In a recent study from Turkey in children with corrosive stricture, it has been shown that prophylactic early dilatation (started in the first week of corrosive ingestion) is superior to late dilatation after stricture development (after 3 weeks of corrosive ingestion). Though the former modality does not prevent the development of stricture but strictures resolve early (within 6 months) than the later (more than 6 months) (5).

Another study from China has shown that retrievable self-expanding stent is very effective in refractory corrosive esophageal strictures in children. Retrievable expanding stents made of nitinol alloy were placed in eight children with refractory corrosive esophageal strictures (persistent dysphagia after 6-12 months of repeated balloon dilatation). The stents were removed within 1 to 4 weeks after placement. At 3 months, all children were dysphagia-free and after 6 months, only 2 children showed mild strictures and required 3 & 5 sessions of dilatation, rest were asymptomatic at the end of follow-up of 18 months, however, we need more information before recommending these methods. At present endoscopic dilatation and nitra-lesion steroid injection for refractory cases seems to be the only answer to corrosive stricture in children.
References :
  1. Poddar U, Thapa BR, Benign esophageal strictures in infants and children: results of Savary-Gilliard bougie dilatation in 107 Indian children. Gastrointest Endosc 2001;54:480-484.
  2. Broor SL, Lahoti D, Bose PP, Ramesh GN, Raju GS, Kumar A. Benign esophageal strictures in children and adolescents: etiology, clinical profile, and results of endoscopic dilatation. Gastrointest Endosc 1996;43:474-7.
  3. Kochhar R, Ray JD, Sriram PVJ, Kumar S, Singh K. Intralesional steroids augment the effect of endoscopic dilatation in corrosive esophageal strictures. Gastrointest Endosc 1999;49:509-13.
  4. Zein NN, Greseth JM, Perrault J. Endoscopic intralesional steroid injections in the management of refractory esophageal strictures. Gastrointest Endoscopy 1995;41:596-8.

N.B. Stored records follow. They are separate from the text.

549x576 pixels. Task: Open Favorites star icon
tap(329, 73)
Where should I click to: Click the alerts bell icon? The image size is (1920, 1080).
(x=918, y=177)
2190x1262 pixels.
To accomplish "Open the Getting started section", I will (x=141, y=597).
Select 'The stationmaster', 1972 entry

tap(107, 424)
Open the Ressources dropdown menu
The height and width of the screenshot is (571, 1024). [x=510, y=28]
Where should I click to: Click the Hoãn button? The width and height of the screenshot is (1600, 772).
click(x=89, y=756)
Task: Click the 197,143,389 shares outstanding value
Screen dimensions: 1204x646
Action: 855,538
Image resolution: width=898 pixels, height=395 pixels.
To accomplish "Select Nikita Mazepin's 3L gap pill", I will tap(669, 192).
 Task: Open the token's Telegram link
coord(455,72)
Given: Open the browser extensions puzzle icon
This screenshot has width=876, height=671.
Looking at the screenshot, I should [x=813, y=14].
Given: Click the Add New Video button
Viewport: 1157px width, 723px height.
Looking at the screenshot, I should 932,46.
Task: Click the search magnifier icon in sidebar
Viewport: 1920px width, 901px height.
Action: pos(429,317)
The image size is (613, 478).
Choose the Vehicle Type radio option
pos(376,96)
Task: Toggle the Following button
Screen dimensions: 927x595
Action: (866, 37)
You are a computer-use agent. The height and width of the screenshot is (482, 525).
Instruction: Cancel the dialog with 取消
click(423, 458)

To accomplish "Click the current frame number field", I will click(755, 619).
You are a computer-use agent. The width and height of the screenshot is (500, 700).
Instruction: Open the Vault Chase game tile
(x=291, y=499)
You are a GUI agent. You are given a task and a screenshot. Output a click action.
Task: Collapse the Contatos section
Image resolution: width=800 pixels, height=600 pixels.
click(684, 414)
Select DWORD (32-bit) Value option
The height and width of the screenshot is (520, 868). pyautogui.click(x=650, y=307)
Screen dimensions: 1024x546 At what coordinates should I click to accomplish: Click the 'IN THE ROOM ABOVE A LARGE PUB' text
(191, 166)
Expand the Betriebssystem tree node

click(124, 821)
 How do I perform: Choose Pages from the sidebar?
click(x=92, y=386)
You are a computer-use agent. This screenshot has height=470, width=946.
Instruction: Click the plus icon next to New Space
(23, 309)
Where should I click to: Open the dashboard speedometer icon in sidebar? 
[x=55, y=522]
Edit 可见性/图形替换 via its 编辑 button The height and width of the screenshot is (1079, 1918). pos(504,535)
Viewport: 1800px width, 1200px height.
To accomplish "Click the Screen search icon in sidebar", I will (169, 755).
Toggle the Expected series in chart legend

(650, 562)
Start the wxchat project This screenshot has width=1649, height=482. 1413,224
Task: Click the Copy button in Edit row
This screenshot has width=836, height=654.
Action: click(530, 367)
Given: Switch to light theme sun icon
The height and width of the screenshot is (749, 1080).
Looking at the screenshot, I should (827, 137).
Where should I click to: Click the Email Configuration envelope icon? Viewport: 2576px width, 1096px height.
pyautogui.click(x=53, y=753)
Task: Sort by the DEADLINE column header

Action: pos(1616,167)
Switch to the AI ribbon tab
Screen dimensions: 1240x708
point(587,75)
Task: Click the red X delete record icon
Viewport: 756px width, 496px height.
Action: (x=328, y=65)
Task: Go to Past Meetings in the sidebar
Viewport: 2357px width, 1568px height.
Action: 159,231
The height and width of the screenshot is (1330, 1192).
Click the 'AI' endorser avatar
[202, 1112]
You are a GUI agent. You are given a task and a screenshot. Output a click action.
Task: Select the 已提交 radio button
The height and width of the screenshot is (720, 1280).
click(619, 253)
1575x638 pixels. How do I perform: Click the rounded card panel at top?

  5. Tiryaki T, Livanelioglu Z, Atayurt H. Early bougienage for relief of stricture formation following caustic esophageal burn. Pediatr Surg Int 2005;21:78-80.
  6. Zhang C, Yu JM, Fan GP, Shi CR, Yu SY, Wang HP, Ge L, Zhong WX. The use of a retrievable self-expanding stent in treating childhood benign esophageal strictures. J Pediatric Surgery 2005;40:501-4.